The bad politics trifecta wouldn’t be complete without talking about class. Alan Moore states that “rural horror is often fear of rural people”; but as with the Wicker Man, Heddaby’s horrors are controlled by the local aristocracy, who hold unexamined power over the local area (and local people). The film is entirely uninterested in the politics of the Bax siblings – aristocracy is normalised in British culture, that we are left to fill-in what their legal or political status is. Between their manor house, and the deference of local working class, they have what is due to them, as normal, natural and unremarkable.

Kneale explicitly classes magic. Older, working class, rural Granny Rigg makes herbal remedies and has power to make illness and speak to animals; but Stephanie Bax dismisses this as trivial and petty. Bax, by contrast, has made an intellectual study of magic, collects rare texts and speaks Latin. She leads rites in ceremonial magic style – tools, robes, incantations, inscribed magical circles*. And there’s a third clear contrast, because Bax’s coven of ordinary working&rural people do not respond in “ceremonial” style, but with unstructured, intuitive, animalistic writhing. As with Wicker Man, the film wants it both ways – evoking the fear of rural people, without threatening the social order that places them under Bax’s leadership. In The Triumph of the Moon, Roland Hutton discusses how Victorian anthropologists and folklorists would assume the rural people they studied had no insight into their own rites and traditions, inventing more pleasing meanings and adding fanciful heritages to practices which were known to be recent and non-magical in origin. There’s something of this in both films, where the local aristocrat is (cynically) creating and interpreting the old faith for the commoners who, it is implied, would never have discovered it on their own and whose simplicity allows them to believe in it fully.
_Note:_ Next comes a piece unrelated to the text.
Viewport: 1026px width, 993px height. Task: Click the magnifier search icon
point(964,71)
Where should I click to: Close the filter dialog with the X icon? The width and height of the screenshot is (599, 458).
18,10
*bits of the magic circle are authentic-ish – I recognise some of the Hebrew words – but most of it is unknown to me, a very odd mix.

Granny Rigg’s rural folk magic
Stephanie Bax’s ceremonial regalia and Latin plainsong

Hey, what’s Michele Dotrice doing there? Is she like the John Wayne of folk horror satanic sex rituals?

Clarke Chronicler's Horror Girls: 282 The Blood on Satan's ...
From The Blood on Satan’s Claw

The Witches won me over. A racist title sequence and mediocre leading lady cast a significant shadow. But I love the collection of quiet moments in the first half; the genre uncertainty bringing unexpected twists; I like the village setting and Mayfield’s ambiguous goodness. I love queer-coded villains, and the final rite is one of the best I’ve seen in the genre. After 30 minutes, I was gearing up to write a negative review; by the end, I was on the edge of my seat.

Still, this is one for completionists only; a poor central performance and stagey directing will irritate those who do not bliss out at the sight of a tiny pebbled cottage and the promise of a gentle weird of place. And the racism, somehow both extraneous and essential. Either so out of place as to ruin the film’s harmony and focus, or intentionally sinister racist coding – it’s a textbook example of pulp exotic horror tropes, and too prominent to be ignored.

In all, both maddening and memorable.